Mary Shelley, Mother Of Science Fiction
Verne and Wells receive wide acclaim as science fiction’s “founding fathers.” But travel even further back in time, and you’ll see that today’s “scientifiction” fans also owe a debt to a “founding mother.”
At only 19 years old, Mary Shelley conceived of Frankenstein (1818) as her contribution to a “ghost story” competition that began—on a literally dark and stormy night at the Villa Diodati on Lake Geneva’s shore—among herself, her husband Percy Bysshe Shelley, John Polidori and Lord Byron. Undoubtedly the first modern horror novel, Frankenstein is also, in many readers’ judgment, the first work of modern science fiction.
True, its science is only vaguely outlined; the ambitious Victor Frankenstein says only that he “collected the instruments of life” around him to “infuse a spark of being into the lifeless thing” at his feet. But with those words, Shelley moves her parable of a “modern Prometheus” out of the realm of fantasy. Frankenstein, argued Brian Aldiss, “is a triumph of imagination … no less powerful today than when it was written, surrounded as we are with so many fiends of our own designing” (Billion Year Spree).
We are offering an exceptionally fine copy of the elusive first American edition of Mary Shelley’s masterpiece, published in 1833, as the book was enjoying newfound international attention. In its introduction, Shelley discusses how the novel came to be. “My imagination, unbidden, possessed and guided me,” she recalls, “gifting the successive images that arose in my mind with a vividness far beyond the usual bounds of reverie.” Her vision remains just as vivid almost two centuries later.
Visit our website to begin your own trip through time.
What work of early science fiction most captivates you?
Click here to read our second post on Collecting Rare Science Fiction: The Golden Age.
Click here to read our third post on Collecting Rare Science Fiction: The Modern Age.
Comments
4 Responses to “Collecting Rare Science Fiction: Genesis of a Genre”
Ivan says: June 7, 2015 at 4:49 am
Frankenstein was my first book, there was no better way to start on the science fiction.
Mike Poteet says: June 12, 2015 at 4:02 pm
Thanks for joining the conversation, Ivan.

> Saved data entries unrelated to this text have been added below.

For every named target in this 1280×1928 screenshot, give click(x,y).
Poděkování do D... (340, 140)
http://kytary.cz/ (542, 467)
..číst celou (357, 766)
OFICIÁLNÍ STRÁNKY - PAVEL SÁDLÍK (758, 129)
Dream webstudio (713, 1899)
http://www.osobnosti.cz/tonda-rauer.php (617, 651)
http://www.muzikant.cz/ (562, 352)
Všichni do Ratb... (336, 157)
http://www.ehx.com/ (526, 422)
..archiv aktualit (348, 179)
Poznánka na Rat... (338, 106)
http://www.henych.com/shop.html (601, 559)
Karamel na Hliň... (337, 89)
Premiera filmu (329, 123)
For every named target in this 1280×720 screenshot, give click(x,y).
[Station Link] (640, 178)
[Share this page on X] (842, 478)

For its philosophical impact, Frankenstein is central to not only science fiction but also modern literature in general.
When I first read Frankenstein , I was surprised at how different Shelley’s book is from the versions we frequently see in popular culture. The creature is no lumbering, grunting, green-skinned Boris Karloff (as wonderful as Karloff’s portrayals are). What impressions from that first reading you mentioned have stuck with you the most?
j. clark says: June 11, 2015 at 1:36 pm
My favorite SF author has been for the last forty years, James H. Schmitz. He wrote about believable female hero”s long before other male writers. The Demon Breed and The Truth about Cushgar are two examples. For an example about galatic match making read The Illisionest. I have had to reread his stories dozens of times over the decades because no one else fills the bill. And yes, there are thousands of nuts just like me out there.
Mike Poteet says: June 12, 2015 at 4:05 pm
Thanks for this recommendation! While I’ve heard of Schmitz’s “Hub” series, I’m ashamed to say I’ve not read any of his work. Maybe I can remedy that over the summer.